Data section below:
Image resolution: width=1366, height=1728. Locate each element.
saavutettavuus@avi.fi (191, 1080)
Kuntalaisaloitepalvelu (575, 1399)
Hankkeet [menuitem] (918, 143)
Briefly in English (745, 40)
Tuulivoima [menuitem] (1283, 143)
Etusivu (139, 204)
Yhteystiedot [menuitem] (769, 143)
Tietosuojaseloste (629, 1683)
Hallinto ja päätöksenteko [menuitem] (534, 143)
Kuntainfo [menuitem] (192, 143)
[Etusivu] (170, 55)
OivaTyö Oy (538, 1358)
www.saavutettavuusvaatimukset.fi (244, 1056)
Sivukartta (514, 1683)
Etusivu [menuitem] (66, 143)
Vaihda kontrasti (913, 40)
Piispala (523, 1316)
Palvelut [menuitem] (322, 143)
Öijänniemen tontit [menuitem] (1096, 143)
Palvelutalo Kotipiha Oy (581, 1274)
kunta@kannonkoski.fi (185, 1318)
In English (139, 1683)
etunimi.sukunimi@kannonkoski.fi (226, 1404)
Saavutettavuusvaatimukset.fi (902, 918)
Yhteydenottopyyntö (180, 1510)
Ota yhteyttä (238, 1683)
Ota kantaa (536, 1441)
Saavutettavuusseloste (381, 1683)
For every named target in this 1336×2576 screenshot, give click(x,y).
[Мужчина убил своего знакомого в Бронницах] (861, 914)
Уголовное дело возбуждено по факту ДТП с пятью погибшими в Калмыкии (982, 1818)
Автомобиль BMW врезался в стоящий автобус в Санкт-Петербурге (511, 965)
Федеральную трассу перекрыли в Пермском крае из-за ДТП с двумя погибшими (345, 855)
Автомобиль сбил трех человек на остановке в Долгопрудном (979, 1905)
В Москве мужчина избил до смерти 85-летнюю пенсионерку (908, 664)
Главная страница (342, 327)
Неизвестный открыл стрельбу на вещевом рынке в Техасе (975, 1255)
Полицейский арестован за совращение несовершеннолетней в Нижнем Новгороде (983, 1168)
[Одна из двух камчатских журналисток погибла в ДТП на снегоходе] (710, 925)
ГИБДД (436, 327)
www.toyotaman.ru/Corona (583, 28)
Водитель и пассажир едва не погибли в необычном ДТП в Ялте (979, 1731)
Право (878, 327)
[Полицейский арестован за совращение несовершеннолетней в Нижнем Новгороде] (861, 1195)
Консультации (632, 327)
End of Data section.
**The task**
Quote the listing in full, please, keeping every line exact.

**Answer to this task**
Image resolution: width=1366, height=1728. Locate each element.
saavutettavuus@avi.fi (191, 1080)
Kuntalaisaloitepalvelu (575, 1399)
Hankkeet [menuitem] (918, 143)
Briefly in English (745, 40)
Tuulivoima [menuitem] (1283, 143)
Etusivu (139, 204)
Yhteystiedot [menuitem] (769, 143)
Tietosuojaseloste (629, 1683)
Hallinto ja päätöksenteko [menuitem] (534, 143)
Kuntainfo [menuitem] (192, 143)
[Etusivu] (170, 55)
OivaTyö Oy (538, 1358)
www.saavutettavuusvaatimukset.fi (244, 1056)
Sivukartta (514, 1683)
Etusivu [menuitem] (66, 143)
Vaihda kontrasti (913, 40)
Piispala (523, 1316)
Palvelut [menuitem] (322, 143)
Öijänniemen tontit [menuitem] (1096, 143)
Palvelutalo Kotipiha Oy (581, 1274)
kunta@kannonkoski.fi (185, 1318)
In English (139, 1683)
etunimi.sukunimi@kannonkoski.fi (226, 1404)
Saavutettavuusvaatimukset.fi (902, 918)
Yhteydenottopyyntö (180, 1510)
Ota yhteyttä (238, 1683)
Ota kantaa (536, 1441)
Saavutettavuusseloste (381, 1683)
For every named target in this 1336×2576 screenshot, give click(x,y).
[Мужчина убил своего знакомого в Бронницах] (861, 914)
Уголовное дело возбуждено по факту ДТП с пятью погибшими в Калмыкии (982, 1818)
Автомобиль BMW врезался в стоящий автобус в Санкт-Петербурге (511, 965)
Федеральную трассу перекрыли в Пермском крае из-за ДТП с двумя погибшими (345, 855)
Автомобиль сбил трех человек на остановке в Долгопрудном (979, 1905)
В Москве мужчина избил до смерти 85-летнюю пенсионерку (908, 664)
Главная страница (342, 327)
Неизвестный открыл стрельбу на вещевом рынке в Техасе (975, 1255)
Полицейский арестован за совращение несовершеннолетней в Нижнем Новгороде (983, 1168)
[Одна из двух камчатских журналисток погибла в ДТП на снегоходе] (710, 925)
ГИБДД (436, 327)
www.toyotaman.ru/Corona (583, 28)
Водитель и пассажир едва не погибли в необычном ДТП в Ялте (979, 1731)
Право (878, 327)
[Полицейский арестован за совращение несовершеннолетней в Нижнем Новгороде] (861, 1195)
Консультации (632, 327)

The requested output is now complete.